Healther diets leaning on bee-pollinated crops

Demand for bee-pollinated crops is increasing due to growing “societal awareness of the importance of a healthy diet,” the study says. As demand from developed countries for bee-pollinated foods like mangoes and avocados spikes, farmers in the countries that grow them, mostly in less developed countries, replace bee habitat with the things people need for smoothies and guacamole. 

In other words, desire in developed countries for bee-pollinated foods is wiping out the environments bees need to live — and to pollinate those macadamia nut trees. 

“The ongoing decline of pollinators is leading to reductions in crop productivity worldwide, even in regions that are still rich in biodiversity,” the researchers write.

The problem creates environmental ripples far beyond agriculture. 

The study considers bees a finite natural resource, like water and soil. Each pollinator makes a certain number of visits to flowers during its lifetime. Every pollination event eliminates the possibility for pollination of another blossom. 

Honeybees in a row
The study considers bees a fixed & essential resource, like water or soil.

Bees that swarm to crops often skip pollinating wild plants

Mass-flowering crops can act as magnets for pollinators, and lead to increased bee visitation to bordering crop fields. But the magnet-effect also keeps bees focused on one spot, rather than roaming widely. 

As a result, many wild plants that depend upon pollination suffer, and biodiversity declines.

In addition to impacts on overall biodiversity, the prevalence of pollinator-dependent crops in less-developed countries has economic implications. 

In effect, developed countries are virtually importing pollination services from countries that sustain pollination services with natural habitat. “Agricultural expansion is likely to increase isolation of croplands from natural habitat and to cause declines in pollinator-dependent crop yields, which in turn may accelerate the conversion of new areas to agriculture to sustain production in response to international demand,” the study says.

Wild bee hive in a tree
Wild bees live in hives like this. They are vanishing, due to agricultural and other pressures (Photo Credit: Jay R, Unsplash)
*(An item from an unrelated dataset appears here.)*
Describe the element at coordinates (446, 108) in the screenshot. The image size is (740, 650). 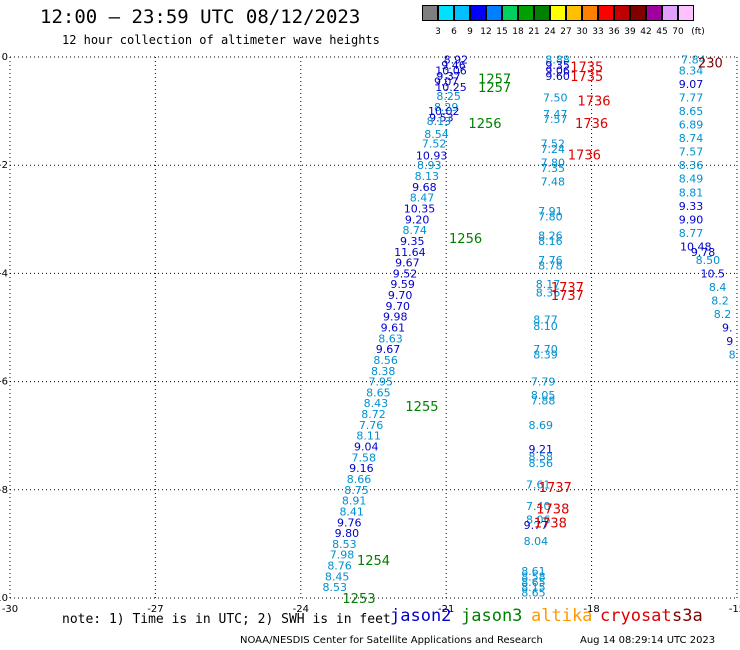
I see `wave-height-label: 8.29` at that location.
Establishment of “virtual pollination flow” can guide policy

The status quo is not sustainable. The rise of plant-based dairy, to highlight just one example, has led to a proliferation of alternative milks, cheeses and yogurts made from things like cashews and macadamia nuts, both of which depend upon pollination and are grown in less-developed countries. 

As demand for agricultural products like these continues to spike in the developed world, increasingly more bee habitat in less-developed nations will get razed to grow high-demand plants.
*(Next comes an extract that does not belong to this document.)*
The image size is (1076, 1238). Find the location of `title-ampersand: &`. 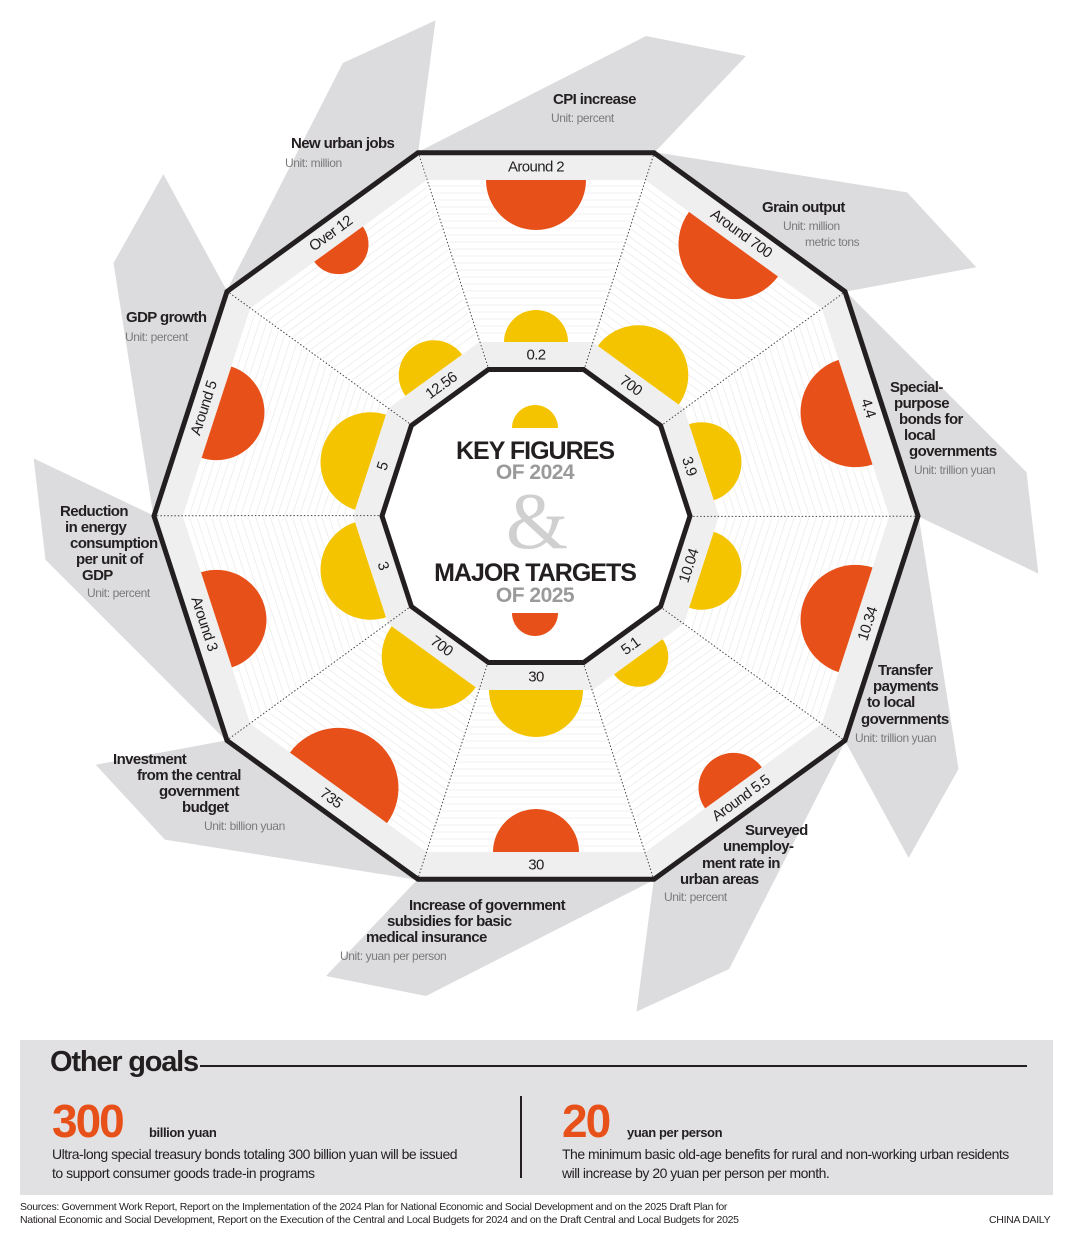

The study proposes quantifying a “virtual pollination flow” to help guide global socioeconomic policies. The goal: to develop strategies to protect biodiversity in agricultural systems “linked to export markets, involving shared responsibility, economic rewards and/or biodiversity conservation enforcement across regions.”

Thanks to such interesting research, we now have a better understanding of how biodiversity, pollinators, agriculture, countries and economic systems intersect and depend on one another. 

With this detailed map, I hope governments, industry and NGOs find paths forward that enrich us all — wild places, bees, agriculture and humans.

And it gives me food for thought as I inhale my morning coffee, afternoon avocado toast and postprandial serving of mango cashew yogurt.